Trade unions need to mould their organising techniques and methods to fit with these characteristics of call centre life. This involves putting forward an image and message which is relevant to call centre workers, working in a highly structured but apparently informal working environment. Unions also need to bear in mind that many will be younger workers with no previous union experience. As one German union has warned, "Young workers often regard trade unions as overtaken by events and antiquated. They consider the unions have no solutions for the new conditions of customer-orientated service companies. Solutions from the industrial sector and union dispute settlement methods are considered inappropriate. Trade unions just disrupt flexible processes, it is felt". [Source: DPG (Germany) CI questionnaire, 1999.]

What are the problems met most frequently in terms of the unionisation of call centre workers?

  • The newness of the occupation
  • No history of strong unionisation
  • No developed professional qualification framework to establish a long-term career path
  • The nature of the work which makes it difficult for workers to talk to each other
  • High turnover of staff

[Source: FUPT CFDT (France), Communications International questionnaire, 1999]

The task of organising call centres, in fact, may raise broader questions for trade unions: their methods used for recruitment, their marketing techniques and image, the means of communicating with members and of servicing members’ needs, and also the effectiveness of their internal democratic life can all come in for scrutiny.

Put another way, this means that call centre organising can be important not just as a means of bringing non-unionised workers into the trade union movement, but also more fundamentally, as a way of helping unions to understand and redefine their role in the new ‘information society’ of the twenty-first century.

Trade unions must put forward an image and message relevant to call centre workers, working in a highly structured but apparently informal working environment

b) Union representation and collective agreements

It is no coincidence that one British bank, Halifax plc, initially adopted the working name of ‘greenfield’ for its new Internet banking subsidiary. The idea of establishing direct banking and insurance services as new operations, starting from scratch both in terms of premises and in terms of employment conditions, has been followed in several countries. All too often, this has meant that staff working in the associated call centres have poorer terms and conditions than those of their colleagues elsewhere in the parent company. This may mean less sick leave and holiday entitlement, poorer arrangements for working overtime or anti-social shifts, and less access to corporate pension schemes.

The ‘green field’ mentality may also mean that, even where trade unions are recognised elsewhere in a company, they may not be recognised in call centres.

  • In Germany, this has been the case, for example, with Citibank.
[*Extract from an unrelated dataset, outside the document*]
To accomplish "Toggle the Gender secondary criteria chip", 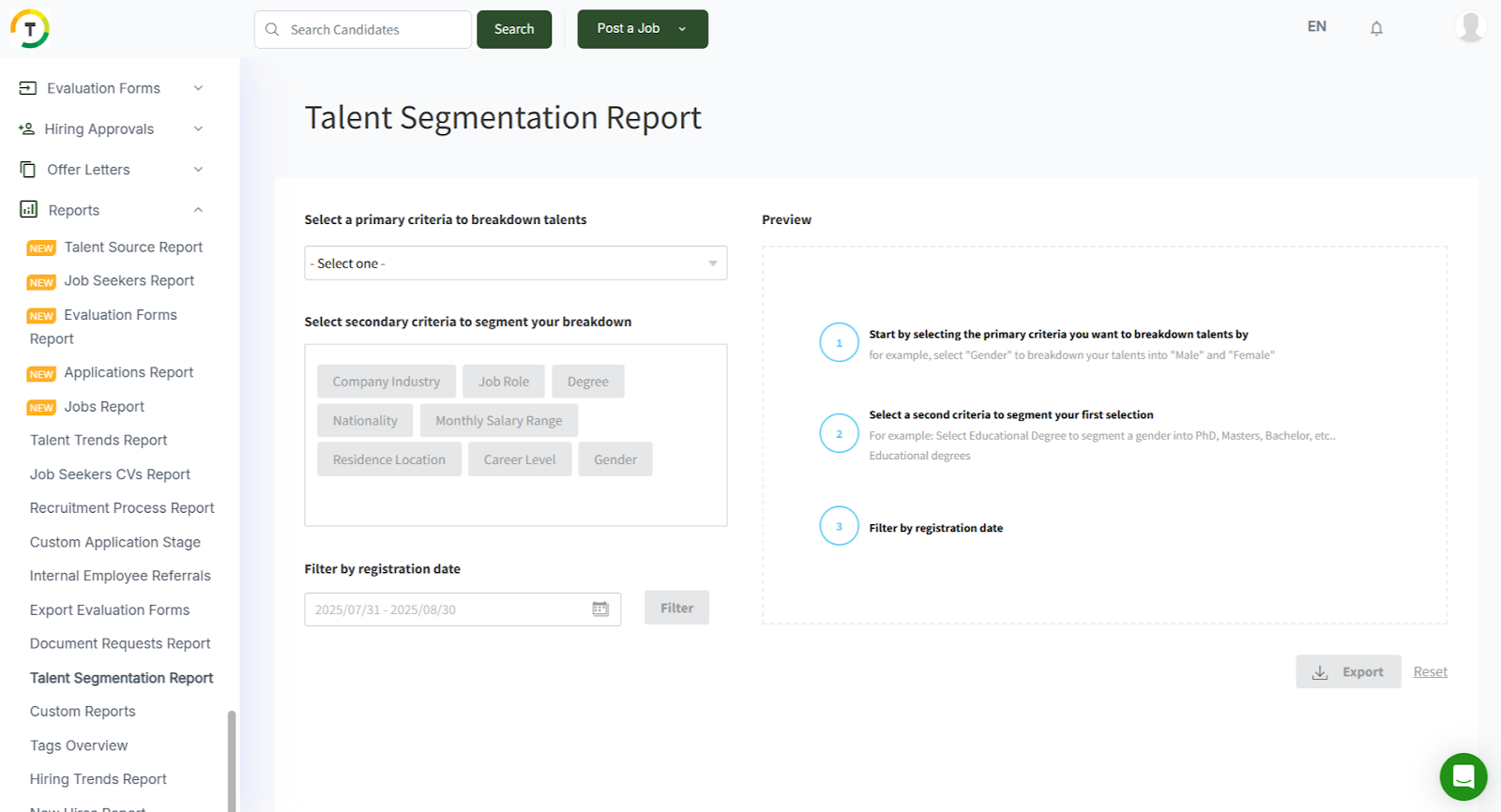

Citibank’s call centre in Duisburg was established outside the collective agreement for the banking sector. Among other things, the bank expected staff to accept a five hour increase in the working week, five days less annual holiday and a completely new salary structure which abolished the traditional thirteenth month holiday pay.
  • In Ireland, the AIB (Allied Irish Bank) established its 24-hour direct banking service as a subsidiary to the parent company. The company initially did not recognise the union, the Irish Bank Officials Association
  • In the UK, the pioneer telephone bank First Direct was initially established by its parent company (Midland, now HSBC) without union recognition.

In each of the above cases, as we shall see, unions have had to organise to reassert their voice.

A further issue is the trend in some countries away from collective bargaining towards the use of individual contracts. This development fits well with the management style and work culture of call centres. It individualises the nature of the relationship between employer and employee and offers an extra challenge to the task of trade unions in organising these workplaces.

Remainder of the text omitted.